Development of a "Cell Splicing" Technology Platform

Project Summary: The general scientific community already separates different layers or subcellular fractions (i.e., membrane vs. cytoplasm vs. nucleus) as well as subcomponent organelles/machinery (such as mitochondria, lysosomes, etc.) in order to study and better understand cell function.

This Trailblazer research proposal seeks to discover how we might repurpose such components, with major emphasis presently on nuclear transfer or exchange as part of a new synthetic biology approach in creating cell-based therapies.

Such efforts will lead to the development of a massively expanded toolbox of interventional therapies with a wide array of potential downstream applications in biomedicine (i.e., treatments for cancer, genetic and infectious disease, autoimmunity, and tissue injury and repair).

This will be achieved through the following: 1) Generate methods to efficiently isolate nuclei from macrophage and T cells for fusion into enucleated red blood cells and platelets.

Methods for nuclear isolation will first be optimized using drug and density centrifugation-induced cellular blebbing and fractionation to isolate nuclei- vs. cytoplasmic component- containing vesicles, called karyoplasts and cytoplasts, respectfully.

Karyoplasts will be derived from innate immune macrophage and adaptive immune T cells, and then fused (with PEG) into naturally enucleated RBCs and platelets, and derived cell constructs will be monitored for viability and function over time. 2) Develop storage, freezing, and thawing requirements to maintain viability of cell-derived cytoplasts and karyoplasts, and fusion constructs.

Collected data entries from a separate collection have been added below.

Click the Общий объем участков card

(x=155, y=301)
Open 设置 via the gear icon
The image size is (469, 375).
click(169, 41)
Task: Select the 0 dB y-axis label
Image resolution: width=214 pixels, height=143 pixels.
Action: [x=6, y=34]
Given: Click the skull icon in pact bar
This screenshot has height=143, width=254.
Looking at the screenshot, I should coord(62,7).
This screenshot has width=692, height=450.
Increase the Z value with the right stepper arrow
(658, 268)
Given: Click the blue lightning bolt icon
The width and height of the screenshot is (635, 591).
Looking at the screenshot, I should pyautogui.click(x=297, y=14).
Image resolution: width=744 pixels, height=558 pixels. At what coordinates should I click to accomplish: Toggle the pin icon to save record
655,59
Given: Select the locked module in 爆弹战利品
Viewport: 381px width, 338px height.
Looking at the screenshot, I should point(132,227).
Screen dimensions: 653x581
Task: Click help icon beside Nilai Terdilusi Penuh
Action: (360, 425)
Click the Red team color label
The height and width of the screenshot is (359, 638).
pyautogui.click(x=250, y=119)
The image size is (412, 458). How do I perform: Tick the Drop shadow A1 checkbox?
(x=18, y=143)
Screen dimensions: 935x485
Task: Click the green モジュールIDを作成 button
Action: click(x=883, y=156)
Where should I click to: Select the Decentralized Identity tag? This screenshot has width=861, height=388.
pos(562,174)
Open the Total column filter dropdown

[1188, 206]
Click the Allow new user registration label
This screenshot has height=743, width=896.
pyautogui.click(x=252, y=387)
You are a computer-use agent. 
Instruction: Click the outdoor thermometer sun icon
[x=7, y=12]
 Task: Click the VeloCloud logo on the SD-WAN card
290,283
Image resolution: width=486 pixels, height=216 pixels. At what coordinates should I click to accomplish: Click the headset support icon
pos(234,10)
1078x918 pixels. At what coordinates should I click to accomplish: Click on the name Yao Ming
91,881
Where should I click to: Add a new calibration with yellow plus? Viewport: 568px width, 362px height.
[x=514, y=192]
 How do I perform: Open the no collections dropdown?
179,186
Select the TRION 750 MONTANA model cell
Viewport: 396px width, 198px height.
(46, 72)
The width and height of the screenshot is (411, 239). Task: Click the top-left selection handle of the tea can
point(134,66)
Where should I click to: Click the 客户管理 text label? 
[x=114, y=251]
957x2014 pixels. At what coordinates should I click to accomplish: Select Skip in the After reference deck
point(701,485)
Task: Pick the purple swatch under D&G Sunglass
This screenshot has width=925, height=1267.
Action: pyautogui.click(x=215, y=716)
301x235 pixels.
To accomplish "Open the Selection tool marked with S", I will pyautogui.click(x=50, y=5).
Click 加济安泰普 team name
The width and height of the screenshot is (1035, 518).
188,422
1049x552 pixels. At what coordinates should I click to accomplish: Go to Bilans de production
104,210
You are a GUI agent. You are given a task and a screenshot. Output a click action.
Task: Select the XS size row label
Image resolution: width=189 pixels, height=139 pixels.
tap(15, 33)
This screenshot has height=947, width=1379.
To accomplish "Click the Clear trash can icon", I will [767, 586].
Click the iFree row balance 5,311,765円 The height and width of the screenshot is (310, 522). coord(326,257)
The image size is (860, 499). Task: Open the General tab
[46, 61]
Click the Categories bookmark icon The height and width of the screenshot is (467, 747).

This will be done by exploring different freezing media types, constituent chemical concentrations, or altered protocol temperature kinetics to both store (short vs. long- term) as well as thaw cells or their components with preserved structure and function (Figure 1, middle). 3) Characterize macrophage- & T cell-derived cytoplasts, as well as new variant cells following nuclear exchange between enucleated macrophage and T cell bodies.

Prior enucleation studies show modified cell behavior, therefore it is not only of interest to investigate nuclear exchange but also what happens to enucleated cells.

In addition, nuclear exchange will be attempted with both fresh as well as frozen karyoplast and cytoplast components, with all fusion constructs tested for morphology/viability, proliferation, cytokine expression, and behaviors either derived or distinct from donor cells.

This approach will also allow us to determine how constructs may be tunable as part of a larger plug and play system. 4) Test new constructs in functional assays in vitro and in a therapeutic cancer model in vivo.

This strategy will provide a platform to create new cell behaviors related to functional activities like macrophage- related adherence and phagocytosis, as well as T cell-mediated perforin/granzyme cytolysis.

Therefore, constructs will be tested in vitro in adhesion, migration, and co-culture (cytolysis) assays as well as for anti-tumor activity in vivo in mice.